Throngs of admirers of Luciano Pavarotti, the big, booming tenor who starred in hallowed opera houses and alongside pop stars, had a last chance to pay respect to him before an invitation-only funeral yesterday in his hometown's cathedral.
Pavarotti's body, dressed in a black tuxedo and with his hands clutching his trademark white handkerchief, was to be on view to the public from dawn yesterday until shortly before the mid-afternoon start of the funeral service, which was to be televised live.
The opera great died on Thursday in his home on Modena's outskirts after battling pancreatic cancer for more than a year. He was 71 and was beloved by generations of opera-goers and pop fans, for his breathtaking high "Cs" and his hearty renditions of folk songs like O Sole Mio and popular tunes like My Way.
Tens of thousands of Italians have filed by the coffin since Thursday in a final outpouring of love before the dignitaries and fellow artists were to take their place in the pews of the Romanesque cathedral for the funeral.
Fellow Modena resident, Bulgarian-born soprano Raina Kabaivanska, and tenor Andrea Bocelli, both of whom have sung with Pavarotti, will be among those singing during the service, Modena's city hall said.
"Luciano Pavarotti did honor to Italy. Italy honors Luciano Pavarotti," said Italian President Giorgio Napolitano, as he left the cathedral on Friday after viewing the body.
A child's drawing bearing the name of Pavarotti's four-year-old daughter, Alice, was placed in a vase of roses near the tenor's head.
The public viewing was to continue until midnight and reopen yesterday morning before the afternoon funeral, which was scheduled to be broadcast live on Italian TV.
Among those expected to come were former UN secretary-general Kofi Annan and U2 lead singer Bono. Stephane Lissner, general manager of Milan's La Scala Opera House, where Pavarotti appeared 140 times, once receiving boos, and the Metropolitan Opera's former general manager Joe Volpe, also were to attend.
The tenor will be buried in Montale Rangone cemetery, near Modena, where members of his family, including his parents and stillborn son Riccardo, are buried.
Pavarotti's classical career, with his imposing presence, emotional depth and boyish, charming ease all adding to his technical prowess, was the stuff of opera legend.
Mezzo-soprano Cecilia Bartoli, presenting a new CD in Rome on Friday, recalled the first time she heard Pavarotti sing, many years ago, at the Metropolitan Opera House.
"I said to myself: God does exist," Bartoli was quoted by the news agency Ansa as saying.

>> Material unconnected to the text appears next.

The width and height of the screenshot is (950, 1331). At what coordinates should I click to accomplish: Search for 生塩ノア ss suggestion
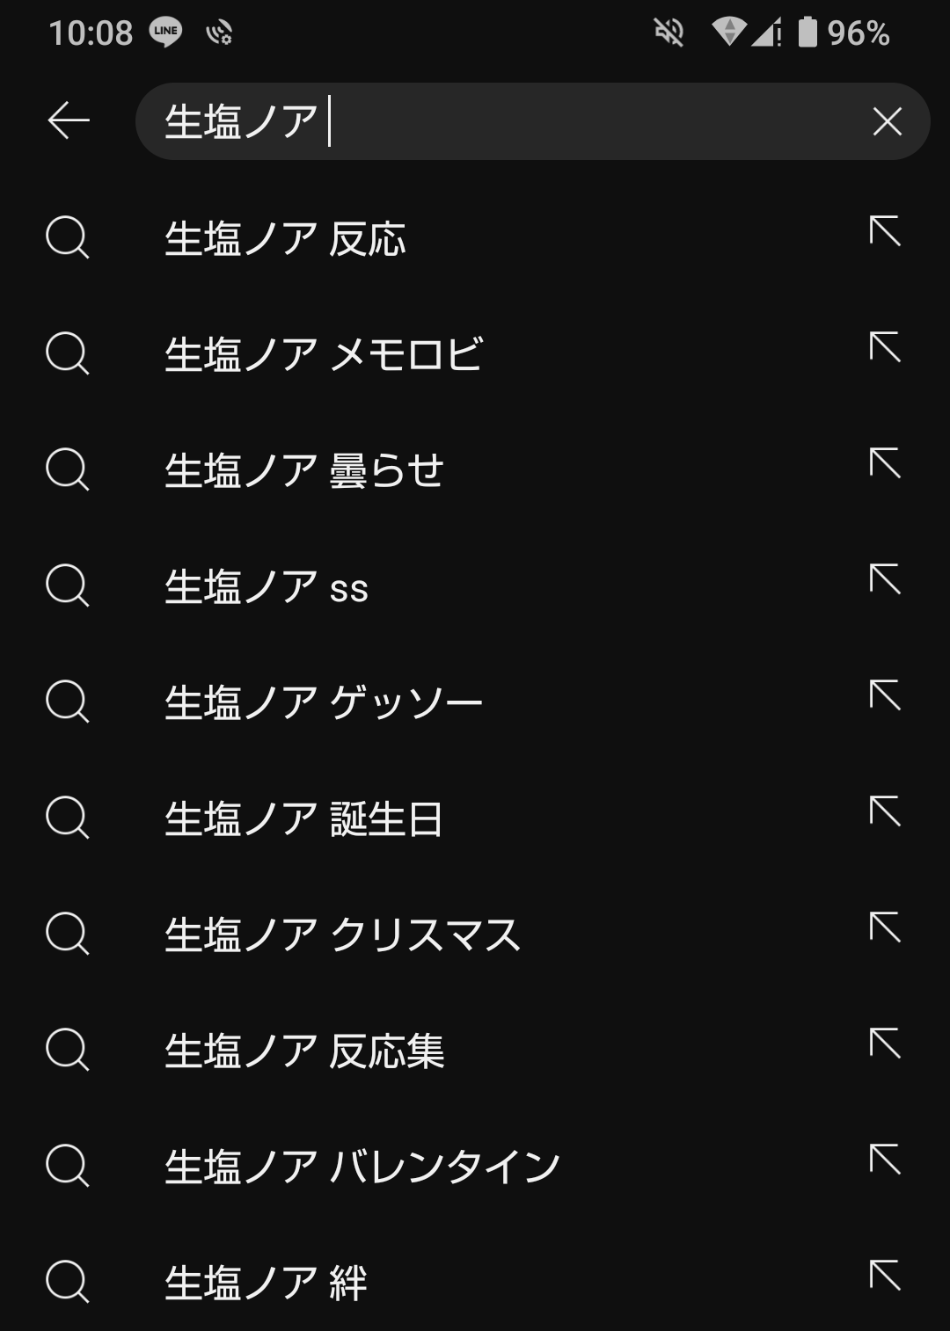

But his legacy reached beyond the opera houses to reach the masses, working with fellow opera stars and pop icons alike.
These far-from-the-opera house performances, including memorable nights under the stars at Rome's ancient Baths of Caracalla with Jose Carreras and Domingo Placido, in the "Three Tenors concert," rescued musical art from highbrow obscurity.